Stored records

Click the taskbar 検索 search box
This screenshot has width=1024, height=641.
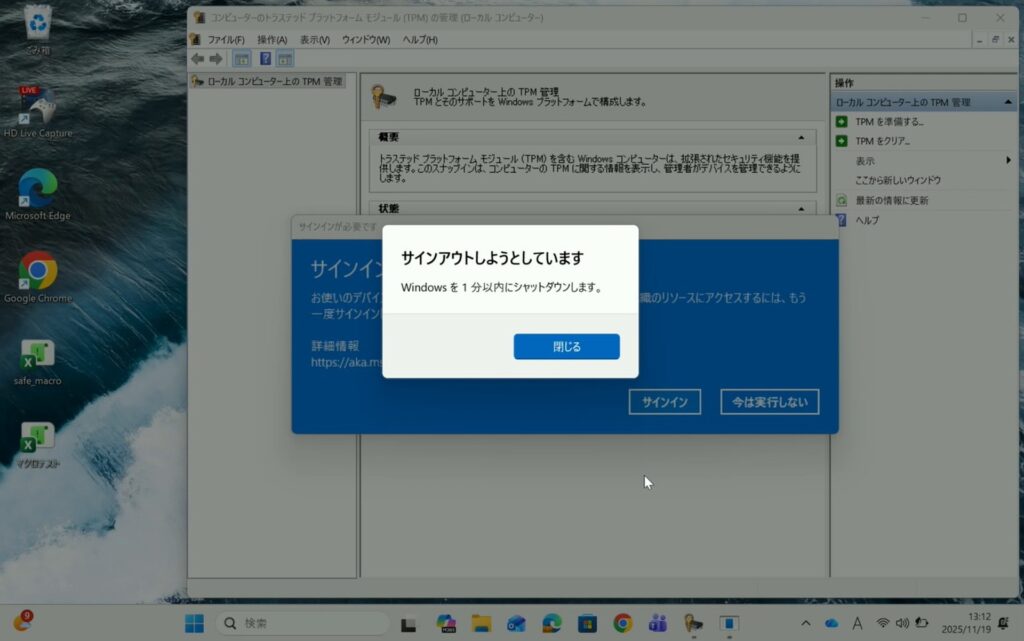(x=302, y=623)
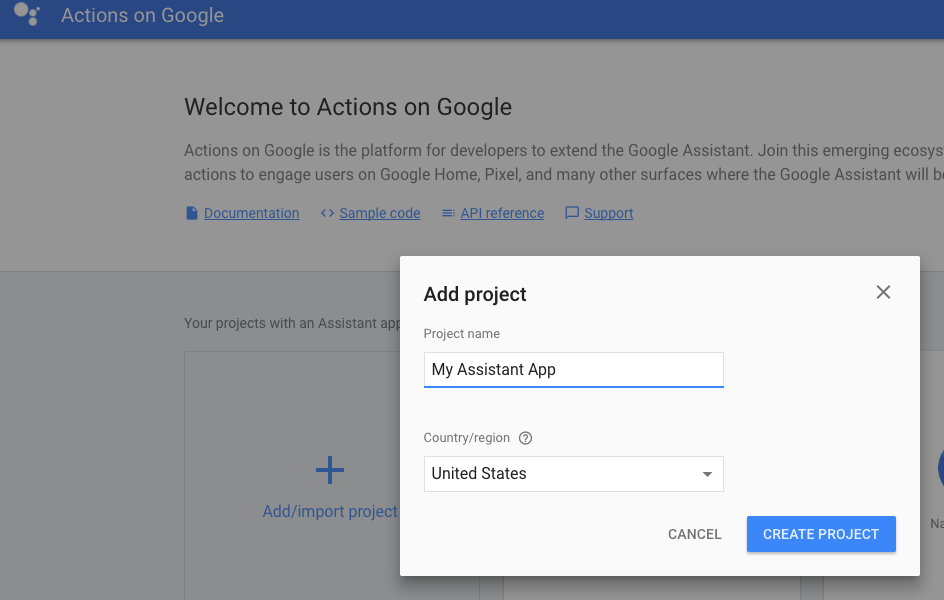Click the code brackets icon beside Sample code

pos(327,212)
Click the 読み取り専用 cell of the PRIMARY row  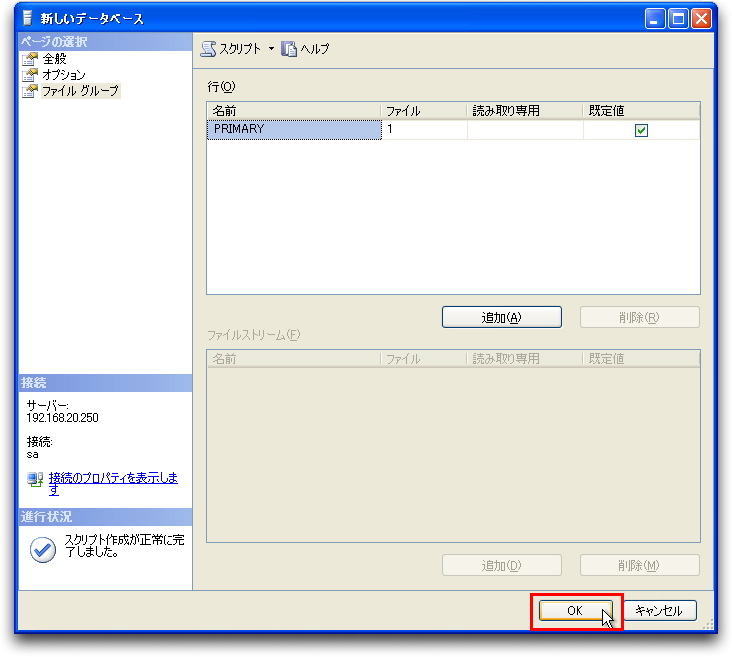click(x=524, y=130)
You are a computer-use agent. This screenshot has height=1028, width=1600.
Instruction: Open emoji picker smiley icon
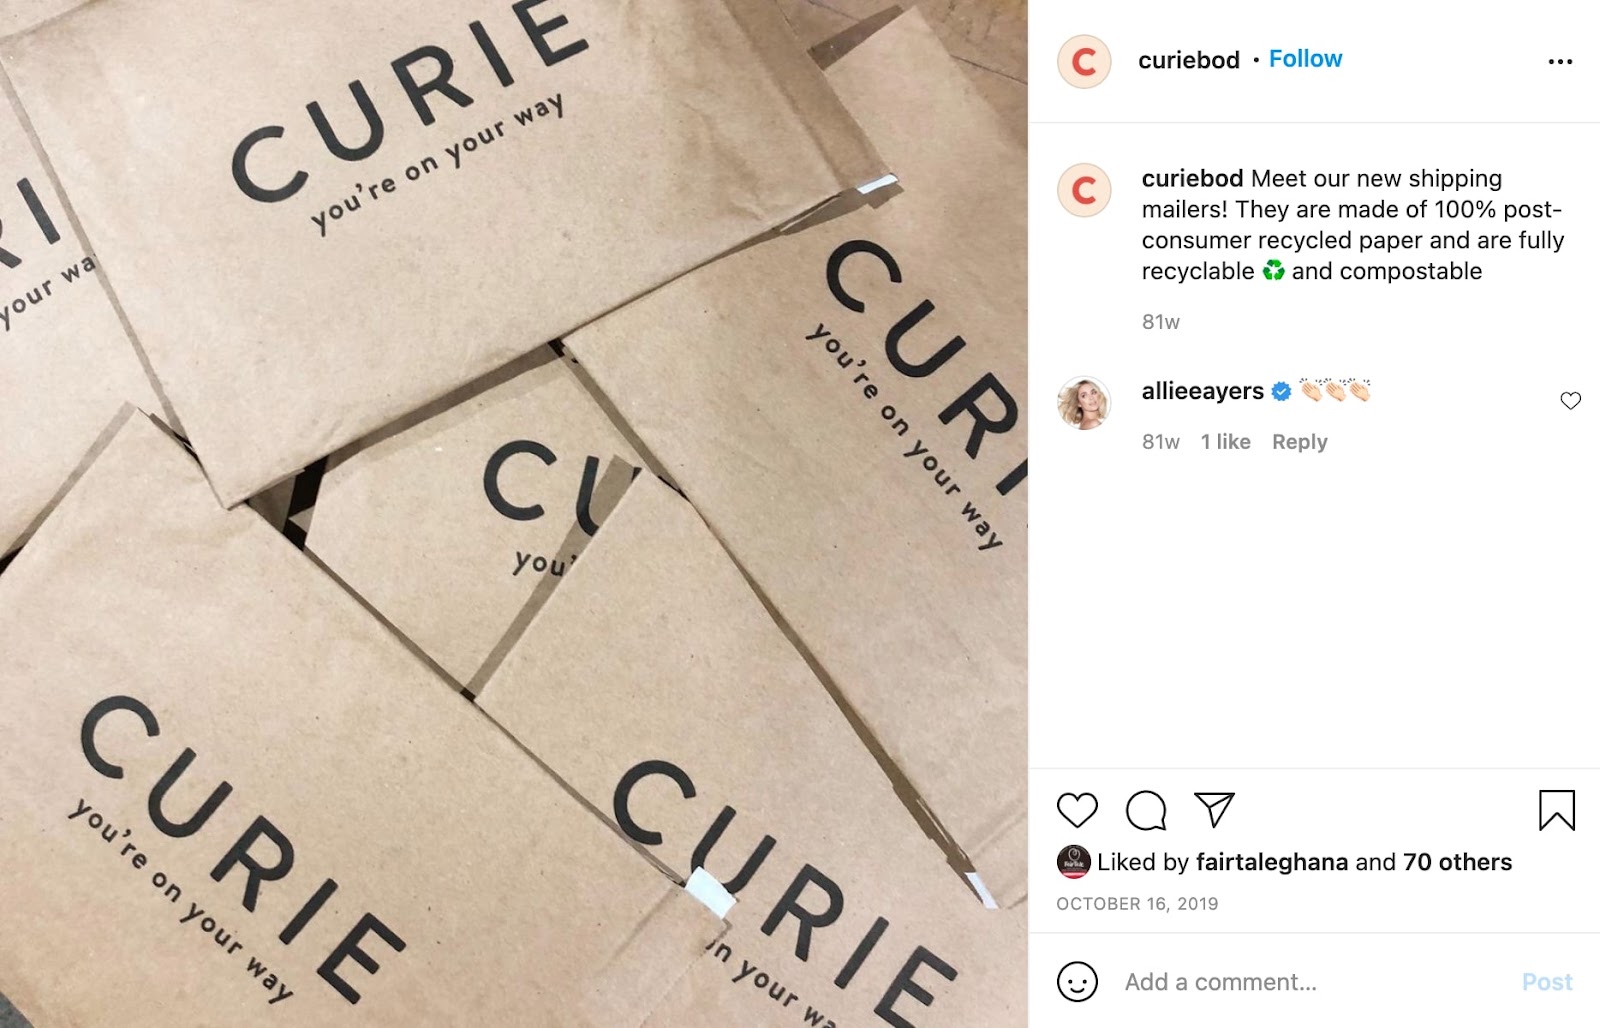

§ Aim of the task: The lines to copy begin with the one containing "You are a computer-use" and end with the last line of the entries above; copy them exactly, minus the pictures.

§ Expected answer:
You are a computer-use agent. This screenshot has height=1028, width=1600.
Instruction: Open emoji picker smiley icon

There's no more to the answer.